### EXERCISE DETAILS
Please update the records below so that "GUI agent" becomes "screen agent" wherever it appears, keeping every other line the same.

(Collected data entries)
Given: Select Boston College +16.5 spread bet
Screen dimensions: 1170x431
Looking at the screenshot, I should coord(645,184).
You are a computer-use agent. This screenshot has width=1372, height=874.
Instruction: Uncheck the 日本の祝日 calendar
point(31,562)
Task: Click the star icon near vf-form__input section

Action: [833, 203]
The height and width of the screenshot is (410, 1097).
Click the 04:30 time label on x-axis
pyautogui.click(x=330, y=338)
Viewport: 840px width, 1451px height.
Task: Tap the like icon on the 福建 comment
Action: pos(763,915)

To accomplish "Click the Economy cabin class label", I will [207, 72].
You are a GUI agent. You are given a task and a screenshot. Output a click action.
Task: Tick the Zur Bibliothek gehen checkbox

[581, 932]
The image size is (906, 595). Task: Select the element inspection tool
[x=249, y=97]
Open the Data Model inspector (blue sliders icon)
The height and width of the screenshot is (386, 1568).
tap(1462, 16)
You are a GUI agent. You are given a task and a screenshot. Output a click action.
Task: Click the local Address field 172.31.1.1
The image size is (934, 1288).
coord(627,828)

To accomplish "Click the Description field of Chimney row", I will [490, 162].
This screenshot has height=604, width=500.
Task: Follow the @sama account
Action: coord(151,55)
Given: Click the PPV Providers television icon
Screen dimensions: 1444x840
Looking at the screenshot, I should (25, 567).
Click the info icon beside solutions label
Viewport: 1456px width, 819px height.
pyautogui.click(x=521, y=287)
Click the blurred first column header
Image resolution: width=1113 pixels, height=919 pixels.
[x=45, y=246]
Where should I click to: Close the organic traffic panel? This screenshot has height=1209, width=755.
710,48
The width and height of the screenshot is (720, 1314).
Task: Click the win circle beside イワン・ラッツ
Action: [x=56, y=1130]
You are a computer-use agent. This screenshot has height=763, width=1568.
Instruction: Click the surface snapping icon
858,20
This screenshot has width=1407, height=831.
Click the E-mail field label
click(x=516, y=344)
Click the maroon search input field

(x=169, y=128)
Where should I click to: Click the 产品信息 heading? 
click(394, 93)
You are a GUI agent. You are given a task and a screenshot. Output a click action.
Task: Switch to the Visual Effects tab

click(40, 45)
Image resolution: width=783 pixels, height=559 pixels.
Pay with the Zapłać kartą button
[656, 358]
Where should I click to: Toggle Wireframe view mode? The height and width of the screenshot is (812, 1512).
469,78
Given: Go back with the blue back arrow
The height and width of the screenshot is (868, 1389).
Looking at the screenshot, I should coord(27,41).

### FINAL RESULT
Given: Select Boston College +16.5 spread bet
Screen dimensions: 1170x431
Looking at the screenshot, I should coord(645,184).
You are a computer-use agent. This screenshot has width=1372, height=874.
Instruction: Uncheck the 日本の祝日 calendar
point(31,562)
Task: Click the star icon near vf-form__input section

Action: [833, 203]
The height and width of the screenshot is (410, 1097).
Click the 04:30 time label on x-axis
pyautogui.click(x=330, y=338)
Viewport: 840px width, 1451px height.
Task: Tap the like icon on the 福建 comment
Action: pos(763,915)

To accomplish "Click the Economy cabin class label", I will [207, 72].
You are a screen agent. You are given a task and a screenshot. Output a click action.
Task: Tick the Zur Bibliothek gehen checkbox

[581, 932]
The image size is (906, 595). Task: Select the element inspection tool
[x=249, y=97]
Open the Data Model inspector (blue sliders icon)
The height and width of the screenshot is (386, 1568).
tap(1462, 16)
You are a screen agent. You are given a task and a screenshot. Output a click action.
Task: Click the local Address field 172.31.1.1
The image size is (934, 1288).
coord(627,828)

To accomplish "Click the Description field of Chimney row", I will [490, 162].
This screenshot has height=604, width=500.
Task: Follow the @sama account
Action: coord(151,55)
Given: Click the PPV Providers television icon
Screen dimensions: 1444x840
Looking at the screenshot, I should (25, 567).
Click the info icon beside solutions label
Viewport: 1456px width, 819px height.
pyautogui.click(x=521, y=287)
Click the blurred first column header
Image resolution: width=1113 pixels, height=919 pixels.
[x=45, y=246]
Where should I click to: Close the organic traffic panel? This screenshot has height=1209, width=755.
710,48
The width and height of the screenshot is (720, 1314).
Task: Click the win circle beside イワン・ラッツ
Action: [x=56, y=1130]
You are a computer-use agent. This screenshot has height=763, width=1568.
Instruction: Click the surface snapping icon
858,20
This screenshot has width=1407, height=831.
Click the E-mail field label
click(x=516, y=344)
Click the maroon search input field

(x=169, y=128)
Where should I click to: Click the 产品信息 heading? 
click(394, 93)
You are a screen agent. You are given a task and a screenshot. Output a click action.
Task: Switch to the Visual Effects tab

click(40, 45)
Image resolution: width=783 pixels, height=559 pixels.
Pay with the Zapłać kartą button
[656, 358]
Where should I click to: Toggle Wireframe view mode? The height and width of the screenshot is (812, 1512).
469,78
Given: Go back with the blue back arrow
The height and width of the screenshot is (868, 1389).
Looking at the screenshot, I should coord(27,41).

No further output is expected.